Work to be completed: Please output the lines that run from the line containing "Open the Safari tab overview button" through the line containing "click(x=173, y=92)", both included, as a JSON list of strings with one string per line and blank lines left out.

══ Extracted information

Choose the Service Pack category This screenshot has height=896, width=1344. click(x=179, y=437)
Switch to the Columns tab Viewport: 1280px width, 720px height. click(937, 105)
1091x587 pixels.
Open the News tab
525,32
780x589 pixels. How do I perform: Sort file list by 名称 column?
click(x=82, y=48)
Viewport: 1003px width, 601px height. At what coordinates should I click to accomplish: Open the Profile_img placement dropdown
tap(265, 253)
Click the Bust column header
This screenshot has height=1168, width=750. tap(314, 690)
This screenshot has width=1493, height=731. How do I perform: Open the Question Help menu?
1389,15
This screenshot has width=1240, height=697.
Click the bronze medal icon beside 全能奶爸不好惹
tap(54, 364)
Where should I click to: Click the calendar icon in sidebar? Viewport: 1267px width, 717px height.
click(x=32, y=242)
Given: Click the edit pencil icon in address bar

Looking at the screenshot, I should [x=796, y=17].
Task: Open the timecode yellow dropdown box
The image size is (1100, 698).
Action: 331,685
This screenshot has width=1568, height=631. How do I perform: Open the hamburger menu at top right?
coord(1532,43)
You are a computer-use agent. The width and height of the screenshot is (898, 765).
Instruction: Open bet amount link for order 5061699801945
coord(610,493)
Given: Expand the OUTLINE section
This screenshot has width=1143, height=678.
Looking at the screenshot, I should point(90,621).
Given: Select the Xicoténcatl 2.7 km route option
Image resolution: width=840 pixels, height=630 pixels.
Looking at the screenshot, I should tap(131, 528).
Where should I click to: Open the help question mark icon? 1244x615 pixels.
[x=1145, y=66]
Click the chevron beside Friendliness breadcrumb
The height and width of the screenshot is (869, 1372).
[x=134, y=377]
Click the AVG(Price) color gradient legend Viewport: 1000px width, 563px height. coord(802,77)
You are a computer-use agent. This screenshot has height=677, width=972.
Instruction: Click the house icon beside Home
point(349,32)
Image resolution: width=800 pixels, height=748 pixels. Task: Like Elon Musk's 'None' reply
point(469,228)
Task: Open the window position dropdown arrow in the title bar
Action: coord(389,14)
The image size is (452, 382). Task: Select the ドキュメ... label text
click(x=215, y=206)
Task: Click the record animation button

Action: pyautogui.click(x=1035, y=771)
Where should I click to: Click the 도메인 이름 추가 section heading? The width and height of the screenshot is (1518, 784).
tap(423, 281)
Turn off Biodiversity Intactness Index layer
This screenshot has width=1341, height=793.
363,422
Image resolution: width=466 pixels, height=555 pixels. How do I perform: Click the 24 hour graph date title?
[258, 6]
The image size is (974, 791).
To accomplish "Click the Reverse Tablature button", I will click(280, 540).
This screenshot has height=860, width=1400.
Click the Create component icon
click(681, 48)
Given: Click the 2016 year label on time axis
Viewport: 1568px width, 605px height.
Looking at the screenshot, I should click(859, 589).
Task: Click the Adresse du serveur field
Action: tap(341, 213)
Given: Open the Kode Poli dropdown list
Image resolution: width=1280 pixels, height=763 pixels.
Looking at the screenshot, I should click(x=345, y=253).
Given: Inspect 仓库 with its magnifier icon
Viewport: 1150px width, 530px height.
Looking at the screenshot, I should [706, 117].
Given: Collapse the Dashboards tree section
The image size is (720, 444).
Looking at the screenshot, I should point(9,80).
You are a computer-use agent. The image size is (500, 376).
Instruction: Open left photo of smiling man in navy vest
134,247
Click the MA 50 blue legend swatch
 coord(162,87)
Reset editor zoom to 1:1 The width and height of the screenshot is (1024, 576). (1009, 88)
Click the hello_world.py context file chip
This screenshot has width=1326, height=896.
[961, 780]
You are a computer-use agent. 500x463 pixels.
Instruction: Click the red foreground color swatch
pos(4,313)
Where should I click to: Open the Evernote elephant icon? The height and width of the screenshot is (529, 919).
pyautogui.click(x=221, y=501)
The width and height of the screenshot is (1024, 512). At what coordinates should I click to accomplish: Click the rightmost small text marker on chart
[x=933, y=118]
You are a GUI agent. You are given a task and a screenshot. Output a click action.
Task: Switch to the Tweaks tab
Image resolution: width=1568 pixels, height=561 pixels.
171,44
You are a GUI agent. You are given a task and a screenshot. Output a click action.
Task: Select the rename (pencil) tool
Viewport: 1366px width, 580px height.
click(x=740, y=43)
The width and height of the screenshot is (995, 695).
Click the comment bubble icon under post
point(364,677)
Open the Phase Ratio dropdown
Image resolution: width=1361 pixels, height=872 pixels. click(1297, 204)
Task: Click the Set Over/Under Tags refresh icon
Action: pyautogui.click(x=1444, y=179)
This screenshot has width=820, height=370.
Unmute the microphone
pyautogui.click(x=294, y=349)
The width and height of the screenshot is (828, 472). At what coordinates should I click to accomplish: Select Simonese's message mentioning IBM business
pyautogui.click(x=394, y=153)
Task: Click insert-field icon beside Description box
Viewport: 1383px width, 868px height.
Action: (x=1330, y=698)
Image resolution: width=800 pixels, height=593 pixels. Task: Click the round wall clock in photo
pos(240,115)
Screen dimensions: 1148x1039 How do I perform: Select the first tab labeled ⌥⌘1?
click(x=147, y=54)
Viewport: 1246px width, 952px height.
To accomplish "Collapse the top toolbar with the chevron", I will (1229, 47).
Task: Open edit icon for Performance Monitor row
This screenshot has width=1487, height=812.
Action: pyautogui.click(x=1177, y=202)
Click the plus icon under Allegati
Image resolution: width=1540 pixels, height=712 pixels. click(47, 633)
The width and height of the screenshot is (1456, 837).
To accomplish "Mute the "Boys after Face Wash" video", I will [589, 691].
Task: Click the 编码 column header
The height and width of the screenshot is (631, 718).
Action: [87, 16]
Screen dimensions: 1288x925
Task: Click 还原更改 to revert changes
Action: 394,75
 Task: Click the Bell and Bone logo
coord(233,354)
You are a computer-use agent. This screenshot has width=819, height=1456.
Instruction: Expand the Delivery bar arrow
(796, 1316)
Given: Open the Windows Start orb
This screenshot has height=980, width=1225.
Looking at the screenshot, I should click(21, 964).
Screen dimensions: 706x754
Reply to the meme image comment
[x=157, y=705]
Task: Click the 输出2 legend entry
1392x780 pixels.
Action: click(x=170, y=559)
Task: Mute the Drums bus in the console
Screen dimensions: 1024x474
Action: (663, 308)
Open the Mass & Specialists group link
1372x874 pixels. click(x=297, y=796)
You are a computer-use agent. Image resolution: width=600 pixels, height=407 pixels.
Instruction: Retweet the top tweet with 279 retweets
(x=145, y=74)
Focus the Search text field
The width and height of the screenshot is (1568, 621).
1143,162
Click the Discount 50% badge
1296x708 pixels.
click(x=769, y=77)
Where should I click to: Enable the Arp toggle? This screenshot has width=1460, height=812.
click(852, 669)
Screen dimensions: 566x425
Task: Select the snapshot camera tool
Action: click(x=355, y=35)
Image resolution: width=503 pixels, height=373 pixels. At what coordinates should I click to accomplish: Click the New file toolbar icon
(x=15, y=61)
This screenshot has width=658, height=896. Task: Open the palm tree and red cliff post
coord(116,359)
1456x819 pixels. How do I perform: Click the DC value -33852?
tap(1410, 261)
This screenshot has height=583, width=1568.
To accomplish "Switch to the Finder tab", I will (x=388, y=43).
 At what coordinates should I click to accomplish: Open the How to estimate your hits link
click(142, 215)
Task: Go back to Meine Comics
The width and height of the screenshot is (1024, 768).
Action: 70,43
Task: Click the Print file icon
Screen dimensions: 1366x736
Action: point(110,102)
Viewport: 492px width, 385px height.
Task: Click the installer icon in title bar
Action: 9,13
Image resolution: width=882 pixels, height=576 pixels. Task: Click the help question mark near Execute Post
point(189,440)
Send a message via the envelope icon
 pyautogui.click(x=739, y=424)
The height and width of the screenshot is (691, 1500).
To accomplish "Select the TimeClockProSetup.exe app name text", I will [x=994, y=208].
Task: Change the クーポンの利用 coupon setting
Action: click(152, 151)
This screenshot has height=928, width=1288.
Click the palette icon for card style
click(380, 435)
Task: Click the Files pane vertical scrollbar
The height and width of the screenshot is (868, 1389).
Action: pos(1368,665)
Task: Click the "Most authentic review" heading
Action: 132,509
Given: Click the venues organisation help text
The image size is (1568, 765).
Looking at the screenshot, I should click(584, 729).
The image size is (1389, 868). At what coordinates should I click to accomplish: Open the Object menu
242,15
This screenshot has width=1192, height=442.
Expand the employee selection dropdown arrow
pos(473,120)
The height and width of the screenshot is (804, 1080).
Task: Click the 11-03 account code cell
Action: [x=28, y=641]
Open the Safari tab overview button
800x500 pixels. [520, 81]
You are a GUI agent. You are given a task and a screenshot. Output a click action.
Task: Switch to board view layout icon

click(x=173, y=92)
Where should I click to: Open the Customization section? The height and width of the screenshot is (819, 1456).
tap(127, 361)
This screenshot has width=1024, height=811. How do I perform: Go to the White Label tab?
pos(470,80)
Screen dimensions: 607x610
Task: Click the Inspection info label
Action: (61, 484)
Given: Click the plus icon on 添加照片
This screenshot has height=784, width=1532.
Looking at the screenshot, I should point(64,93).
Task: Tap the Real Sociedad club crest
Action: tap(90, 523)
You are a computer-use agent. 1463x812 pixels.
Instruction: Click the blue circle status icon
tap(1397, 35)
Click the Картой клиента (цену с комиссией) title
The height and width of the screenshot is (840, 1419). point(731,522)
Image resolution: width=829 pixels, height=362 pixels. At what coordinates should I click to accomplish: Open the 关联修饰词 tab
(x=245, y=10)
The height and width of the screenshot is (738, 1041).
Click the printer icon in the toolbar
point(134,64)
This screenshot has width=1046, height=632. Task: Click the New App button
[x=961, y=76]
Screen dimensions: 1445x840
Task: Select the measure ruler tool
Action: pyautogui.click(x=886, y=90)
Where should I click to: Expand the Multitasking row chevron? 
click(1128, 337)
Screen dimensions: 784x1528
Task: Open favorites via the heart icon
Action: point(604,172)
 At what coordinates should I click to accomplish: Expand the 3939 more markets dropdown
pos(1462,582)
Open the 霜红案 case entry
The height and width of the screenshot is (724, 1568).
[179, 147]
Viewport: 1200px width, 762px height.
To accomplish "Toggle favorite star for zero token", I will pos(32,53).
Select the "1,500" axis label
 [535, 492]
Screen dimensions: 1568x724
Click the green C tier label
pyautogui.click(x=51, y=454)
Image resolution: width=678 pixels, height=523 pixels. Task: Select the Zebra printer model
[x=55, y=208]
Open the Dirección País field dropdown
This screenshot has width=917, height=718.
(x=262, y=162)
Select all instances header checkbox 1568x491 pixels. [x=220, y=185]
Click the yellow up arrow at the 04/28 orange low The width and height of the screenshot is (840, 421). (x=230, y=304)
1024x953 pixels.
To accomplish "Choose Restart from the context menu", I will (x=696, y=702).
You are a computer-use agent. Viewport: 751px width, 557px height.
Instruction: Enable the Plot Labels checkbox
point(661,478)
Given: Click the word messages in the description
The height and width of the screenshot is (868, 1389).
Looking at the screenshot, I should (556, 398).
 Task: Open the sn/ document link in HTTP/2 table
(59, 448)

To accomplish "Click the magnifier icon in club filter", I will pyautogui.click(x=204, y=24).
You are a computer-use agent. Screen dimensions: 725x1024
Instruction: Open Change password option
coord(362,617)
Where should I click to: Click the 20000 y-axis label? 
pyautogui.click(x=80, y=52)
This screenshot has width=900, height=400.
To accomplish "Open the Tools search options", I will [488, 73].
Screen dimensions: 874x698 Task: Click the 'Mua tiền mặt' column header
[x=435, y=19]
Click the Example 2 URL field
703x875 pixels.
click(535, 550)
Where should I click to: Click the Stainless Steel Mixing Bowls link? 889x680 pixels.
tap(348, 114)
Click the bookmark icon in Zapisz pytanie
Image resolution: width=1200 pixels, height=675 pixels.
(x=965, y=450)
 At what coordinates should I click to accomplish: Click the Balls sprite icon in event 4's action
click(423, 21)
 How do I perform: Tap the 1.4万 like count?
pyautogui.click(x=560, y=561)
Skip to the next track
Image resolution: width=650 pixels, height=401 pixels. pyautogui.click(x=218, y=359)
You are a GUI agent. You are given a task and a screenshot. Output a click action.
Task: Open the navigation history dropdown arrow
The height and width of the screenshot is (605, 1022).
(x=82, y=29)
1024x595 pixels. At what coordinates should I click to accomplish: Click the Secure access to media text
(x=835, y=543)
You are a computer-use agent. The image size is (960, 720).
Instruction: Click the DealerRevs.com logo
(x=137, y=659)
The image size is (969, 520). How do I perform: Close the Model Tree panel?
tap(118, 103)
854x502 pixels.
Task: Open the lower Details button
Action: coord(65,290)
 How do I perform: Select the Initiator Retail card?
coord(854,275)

════

Solution for this exercise:
[
  "Open the Safari tab overview button",
  "800x500 pixels. [520, 81]",
  "You are a GUI agent. You are given a task and a screenshot. Output a click action.",
  "Task: Switch to board view layout icon",
  "click(x=173, y=92)"
]